OBJETIVO DA TAREFA ▸ Explique, conforme o texto de origem, por que restariam cerca de seis gramas de sais no fundo de um copo com 200 ml de água do mar deixado alguns dias na varanda.

TEXTO DE ORIGEM ▸
A chance de existir algum outro planeta totalmente igual à Terra é zero.

Mas será que ela foi mesmo feita para nós? Embora os religiosos criacionistas acreditem devotamente que sim, muitas evidências indicam que não. Se fosse feita especialmente para nós, seria melhor não ter que matar outros animais para comer, talvez não ficássemos doentes com picadas de mosquitos e não haveria o risco de morrermos afogados na parte do planeta que é coberta de água. Verdade é que a Terra tem mais mar do que área seca e embora seja o "nosso" planeta, não podemos ficar mais do que algumas horas na água. O que será que está errado? O planeta saiu com defeito? A evolução ainda não nos levou a romper esta barreira?

Os religiosos não aceitam que a chamada "obra divina" tenha defeitos porque o Deus antropomórfico criado pela mente humana seria uma entidade infalível. Por outro lado, admitir um estado qualquer num processo evolutivo significa admitir a evolução - coisa que os devotos do criacionismo abominam. Fica complicado.

Vamos dar uma volta pela simples realidade da física.

Se deixarmos um copo com 200 ml de água do mar alguns dias na varanda, a água evaporará e no fundo do copo restará umas seis gramas de sais. É que cada litro de água do mar tem umas trinta gramas de sais. Com essa concentração de sal a gente afunda nela. Não tão rápido como na água "doce" da piscina, mas afunda. Com o dobro de sais já é bem mais difícil mergulhar. Com o quíntuplo ninguém se afogaria. E com dez vezes mais, poderíamos ler jornal deitados na água ou esperar sentados a chegada de socorro no caso de um naufrágio.

SEÇÃO DE DADOS ▸
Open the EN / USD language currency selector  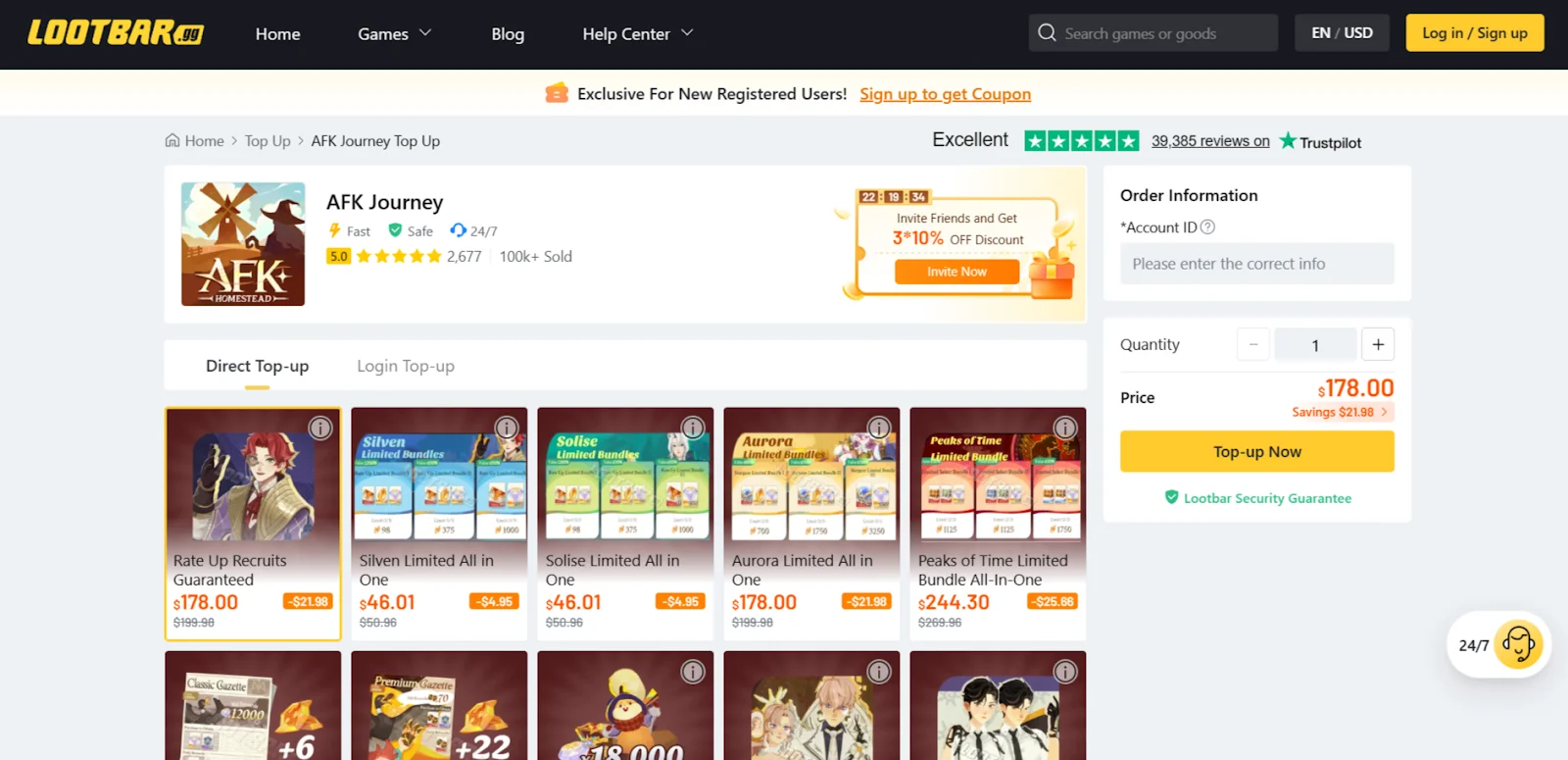click(x=1342, y=32)
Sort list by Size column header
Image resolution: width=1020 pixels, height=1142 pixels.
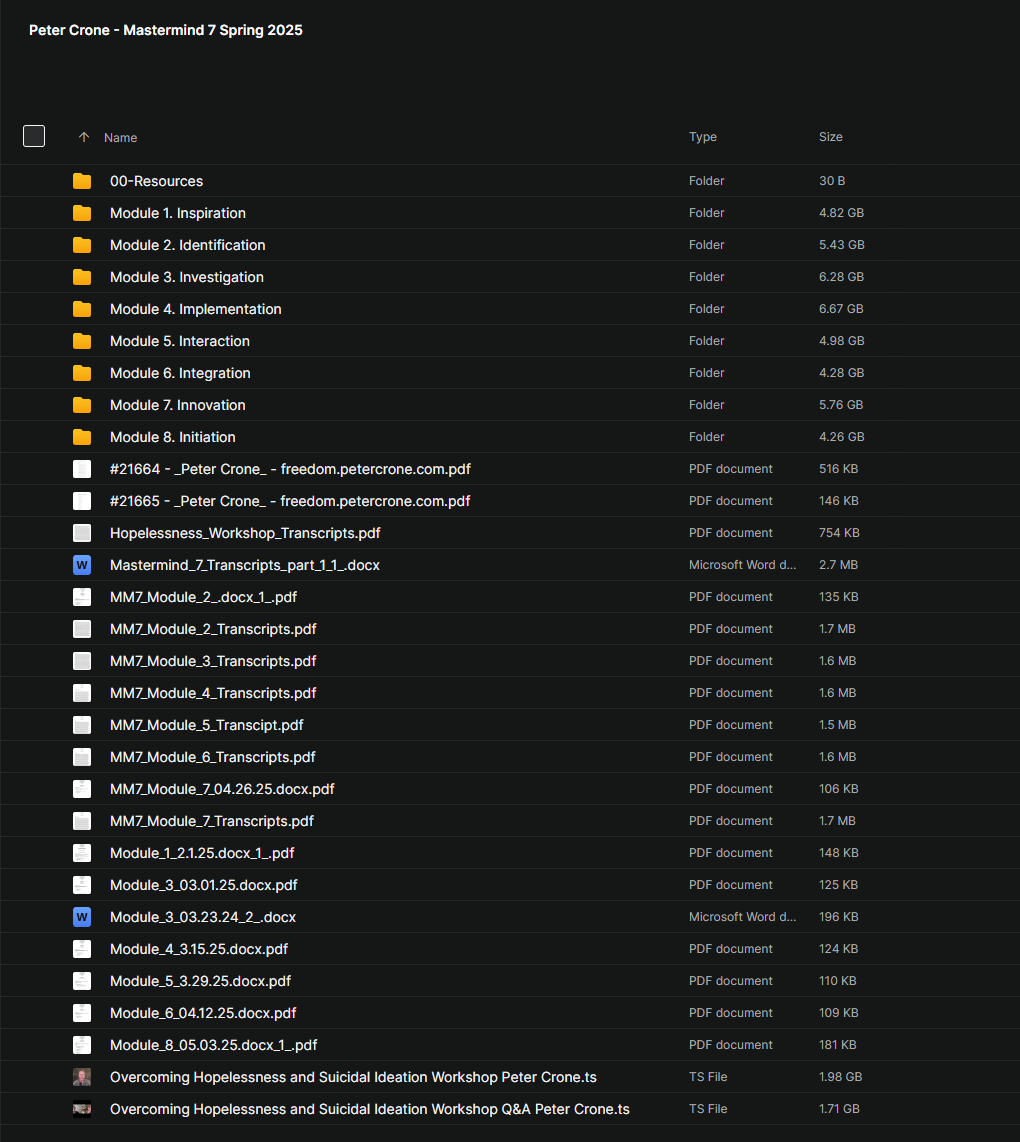pyautogui.click(x=830, y=137)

CAMPO DE RESPOSTA ▸ Cada litro de água do mar contém cerca de trinta gramas de sais. Assim, quando os 200 ml do copo evaporam, permanecem no fundo aproximadamente seis gramas.